• **Task to complete**
When the line containing "Task: Open the team people icon" is found in the data below, copy it and each line after it through the line containing "Toggle whitespace pilcrow", exactly and with no others.

• **Excerpted data**
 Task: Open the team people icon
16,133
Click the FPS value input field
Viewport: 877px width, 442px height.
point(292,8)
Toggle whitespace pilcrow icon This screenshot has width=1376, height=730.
...
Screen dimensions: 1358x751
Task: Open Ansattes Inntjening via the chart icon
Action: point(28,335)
--
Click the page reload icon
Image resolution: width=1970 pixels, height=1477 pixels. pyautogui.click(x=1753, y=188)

• **Problem solution**
 Task: Open the team people icon
16,133
Click the FPS value input field
Viewport: 877px width, 442px height.
point(292,8)
Toggle whitespace pilcrow icon This screenshot has width=1376, height=730.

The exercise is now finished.